Sir Bani Yas è un’isola-riserva naturale a 240 chilometri a sudovest, raggiungibile in traghetto. Ospita circa 13.000 animali, tra cui specie reintrodotte come l’orice arabico, ghepardi e iene striate. Per chi viene in Medio Oriente cercando natura selvaggia autentica, è una scoperta genuina.
Domande frequenti su Abu Dhabi
Quanti giorni servono per visitare le principali zone dell’emirato?
Sette giorni permettono di coprire Abu Dhabi città (2-3 giorni), Yas e Saadiyat (1-2 giorni), Al Ain (1 giorno) e un’escursione nel deserto di Liwa o a Sir Bani Yas (1-2 giorni). Con cinque giorni bisogna scegliere tra entroterra e isole naturali. Tre giorni coprono solo la capitale e una delle isole tematiche.

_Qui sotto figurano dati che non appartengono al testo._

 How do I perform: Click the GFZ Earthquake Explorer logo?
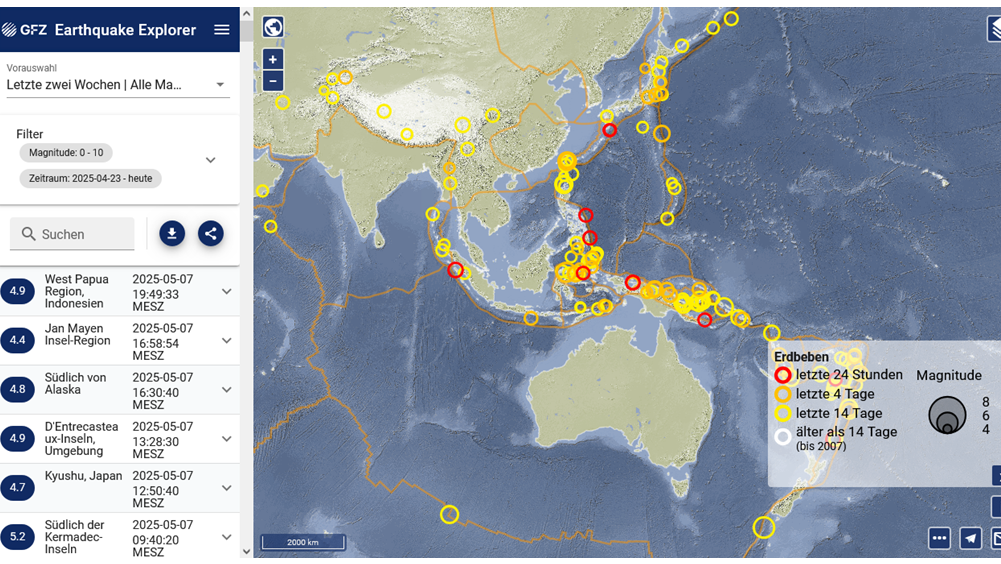point(99,30)
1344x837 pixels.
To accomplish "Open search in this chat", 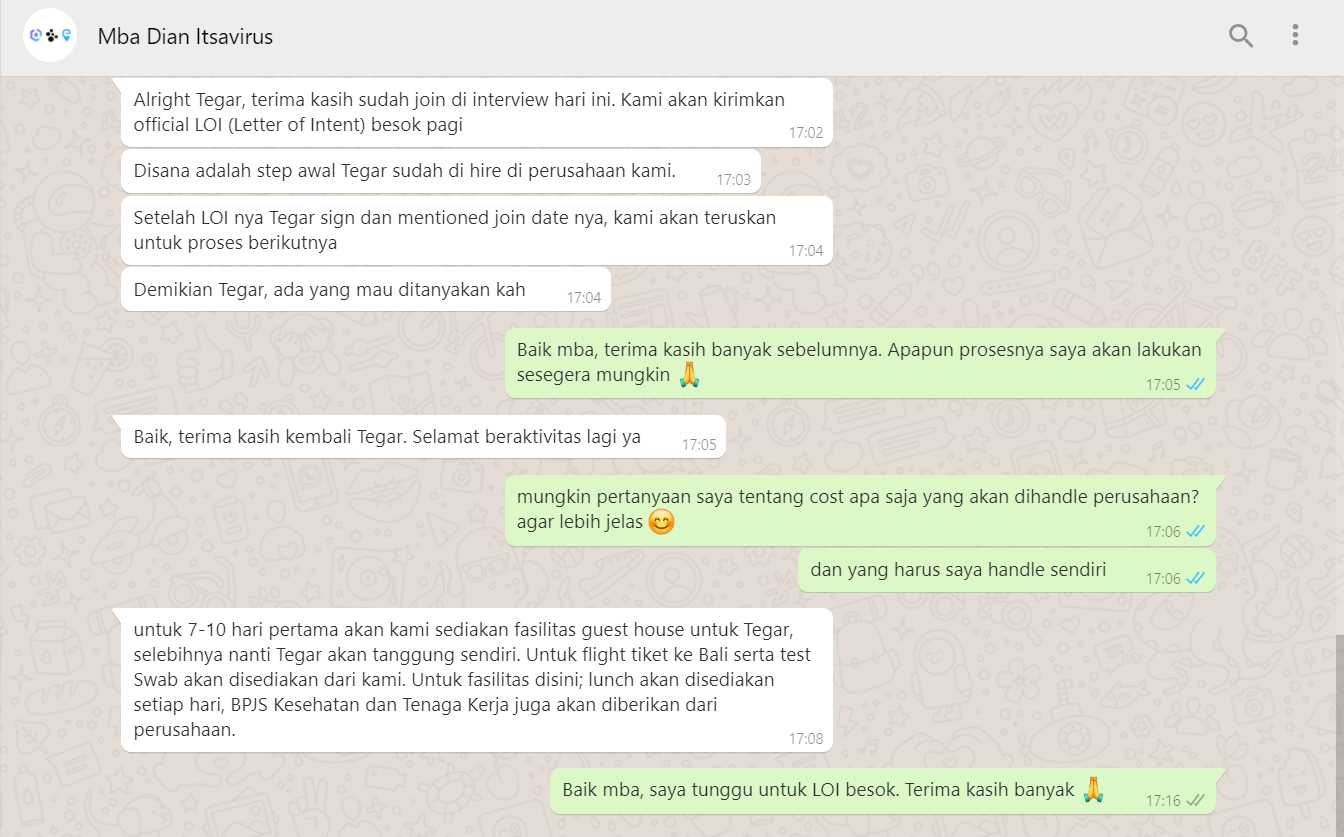I will click(1240, 36).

Abu Dhabi e Dubai si visitano bene insieme?
Sì. Sono a 140 chilometri, circa 1h30 in auto o pullman diretto. Molti viaggiatori dividono i giorni tra le due città. Le due destinazioni hanno caratteri opposti — Abu Dhabi è più istituzionale e meno commercializzata, il che è un pregio per molti visitatori.
Quale zona è migliore per alloggiare?
Il centro città è il più pratico per le visite culturali e ha buoni collegamenti con il resto dell’emirato. Yas Island è ideale per famiglie con bambini e chi visita i parchi tematici. Saadiyat Island è la scelta per spiaggia e musei in un ambiente più tranquillo. Al Ain giustifica il pernottamento solo se si dedica un’intera giornata all’entroterra.

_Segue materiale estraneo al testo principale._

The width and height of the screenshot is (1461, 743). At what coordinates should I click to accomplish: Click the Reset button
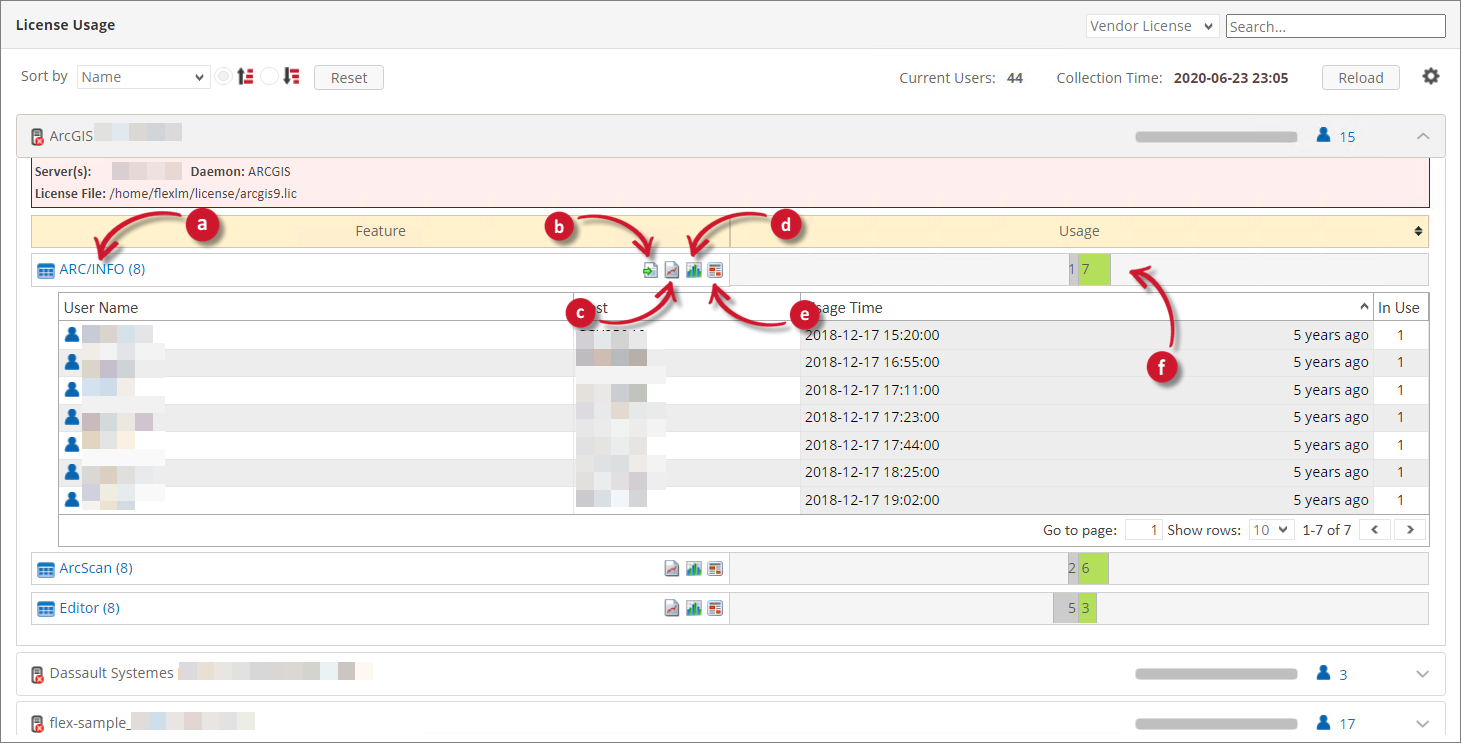click(349, 77)
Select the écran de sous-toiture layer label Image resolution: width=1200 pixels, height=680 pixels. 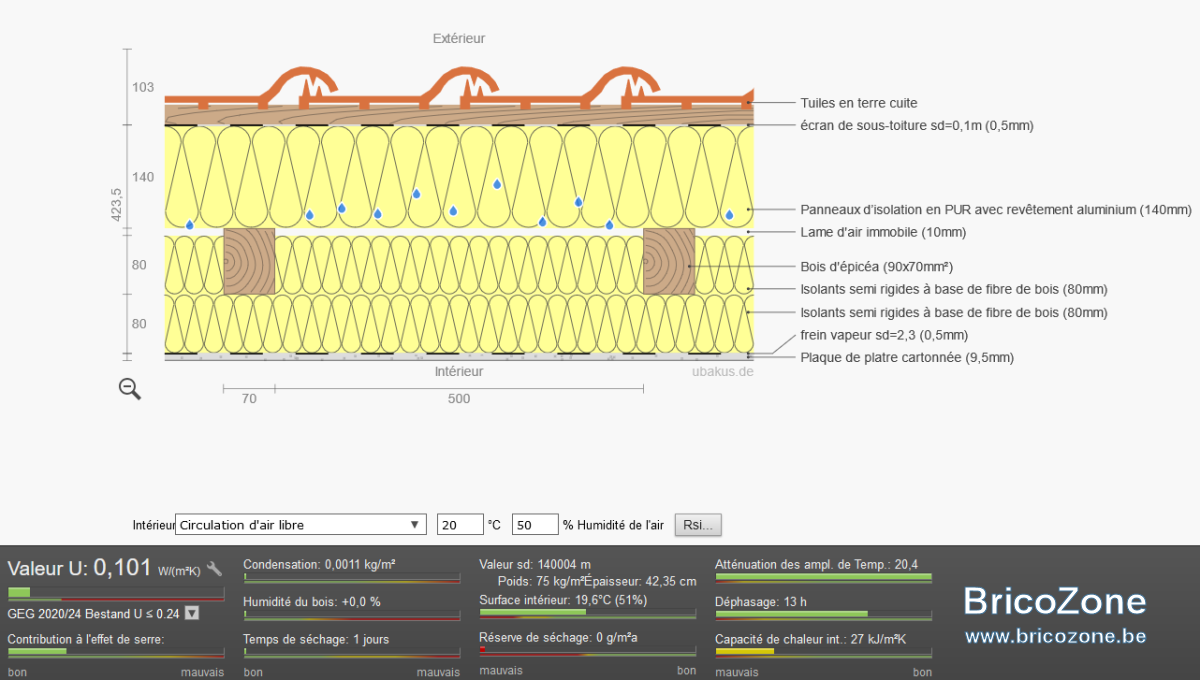pyautogui.click(x=916, y=126)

Si può visitare Al Ain e tornare ad Abu Dhabi in giornata?
Sì, è un’escursione giornaliera molto comune. I 150 chilometri si percorrono in circa 1h30 sulla E22. Una giornata intera permette di visitare l’Oasi UNESCO, il Museo del Palazzo Al Ain, Jebel Hafeet e il giardino zoologico — uno dei migliori del Medio Oriente.
Liwa vale il viaggio rispetto al deserto vicino ad Abu Dhabi città?
Sono esperienze diverse. Il deserto vicino alla capitale è comodo ma le dune sono modeste. Liwa, a 240 chilometri, si trova sul bordo del Rub al Khali con dune che raggiungono i 160 metri — un paesaggio di tutt’altra scala. Vale l’impegno per chi ha almeno sei giorni e un interesse genuino per il deserto.